Интересно, откуда они взялись, эти мысли? Душа ли, жаждущая покориться чужой воле, жалуется на тело, сопротивляющееся сильной руке, тело ли напоминает о своих заслугах, прося вернуться в него из потусторонних краев под придуманными небесами?
— Почему бы тебе и в самом деле не вернуться? — с деланным равнодушием спрашивает Самаэль. — После всего, что ты о себе узнала, заживешь по-новому: больше не будешь прятаться в раковине, бегать от судьбы, доживать бобылкой, цепляющейся за своих деток. Вернее, за дитятко: Денница-младшая — наша. Ну да ты с нею почти не знакома, она тебе не дочь, скорее сестра, с которой вы росли врозь. Так что с дочерью вы друг другу чужие и ты ее скоро забудешь, не говоря уж об этом недоразумении — Мурмуре. Они, конечно, будут взывать к тебе со дна души… Но дно души находится так глубоко, что ты их не услышишь. — И ангел чуть слышно вздыхает. — Нам без тебя тоже полегче станет. А то такое чувство, словно у предвечного отца новые критические дни творенья начались и он решил переделать вселенную, только на сей раз с фундамента. Вот и начал, старый хрен, с преисподней.
— Он тебе рот с мылом вымоет, папа ваш предвечный, — обещает Катя, слушая ангельскую болтовню вполуха. Быстро же она привыкла к правде, которую эти божьи создания несут, будто психоаналитики, кому попало.
— Нет, ну правда! — просительно тянет Самаэль. — Так не хочется тебя убивать, да еще без помощи Ниацринеля, ножом для вырезания грешных душ…
— Значит, по плану ты все-таки должен меня убить? — почти не удивляется Саграда.
— А кто ж еще? — недоумевает ее проводник, ее вассал. — Ангел смерти я. Не кто иной, как я, тебя убью.
Вспомнив рассказ американского фантаста о надоедливом убийце, преследовавшем жертву точно с таким же радостным обещанием, Катерина бесхитростно интересуется:
— А отсрочку в полвека дашь?
— Нет. — Самаэль мгновенно разрушает катины надежды на хитроумие старой уловки. — Когда твой срок придет, тогда не кто иной, как я…
— Подожди-подожди, — обрывает его Катя. — Когда придет мой срок? А когда он придет?
— Через три с половиной… — размеренно, будто отсталому ребенку, принимается объяснять ангел смерти, — …года. Как сказано в пророчестве.

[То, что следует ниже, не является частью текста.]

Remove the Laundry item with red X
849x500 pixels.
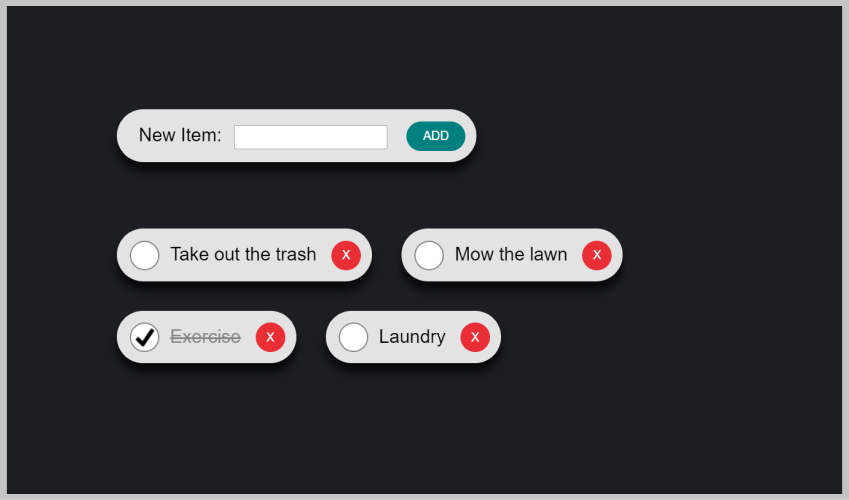(475, 337)
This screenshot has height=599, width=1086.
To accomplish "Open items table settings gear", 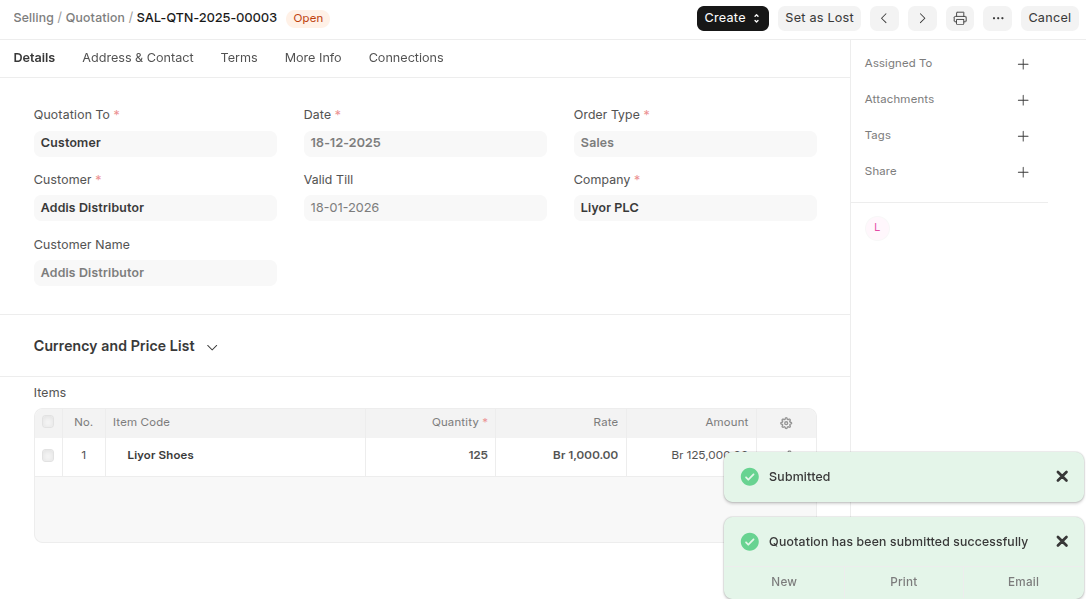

Эти последние крохи кажутся Катерине горсткой алмазной пыли: вот она мерцает в ладонях драгоценной моросью, утекает потихоньку, сколько ни стискивай пальцы, но все равно блеск ее столь прекрасен, что кажется — он никогда не иссякнет. Катя вспоминает, как четверть века назад, заслышав о смерти кого-то старого, сорокапятилетнего, изумлялась, слушая его погодков: надо же, молодой ведь совсем! Это я молодая, хотелось прикрикнуть на охающих старперов, я! А вы свое пожили, если не счастливо, то по крайней мере долго.
Дети такие засранцы.
Три с половиной года. Если не вернуться в свое тело, не бросить здесь, посреди моря Ид, всё — Морехода-Люцифера и детей от него, дела княжеские и любовные, надежды измениться до самых корней, перетрясти до дна свои заболоченные бездны — всего три с половиной года отпущены Кате Откровением. А если вернуться, то сколько?
Молчит ангел. Ночь над долиной Баалова солнца молчит. И Могильная Яма безмолвствует.
Может, те же три с половиной года. Или три с половиной десятилетия, которые придется жить с червоточиной под сердцем: упустила, потеряла, струсила. Хотя с годами наверняка отпустит, зарастет: ну и что, что струсила? Зато внуков увидала, достойно встретила старость и приняла из ее рук чашу мудрости, горькую, словно чаша скорбей самого сатаны…
Катерина чувствует, что сейчас сдастся сама себе к чертям собачьим. Одно неясно: которой именно себе — здешней, или другой, оставленной в зимней Москве, в обжитой демонами квартире на Филях, или третьей, скорее всего лежащей в искусственной коме в ожоговом отделении. Нужно ли возвращаться в тело, похожее на засохшее дерево с красно-белой рубчатой корой, заново учиться говорить, смотреть, дышать? Ходить, трясясь всем телом, на подгибающихся ногах. Приноравливать руки в контрактурах к ложке, дверной ручке, телефонной трубке. Жить, точно вампир, по ночам, потому что солнечный свет вреден для поврежденной кожи и пугающе похож на огонь. Год за годом, десятилетие за десятилетием терпеть жалость и ужас близких, уходя все глубже в себя и проклиная невозможность остаться в себе навсегда.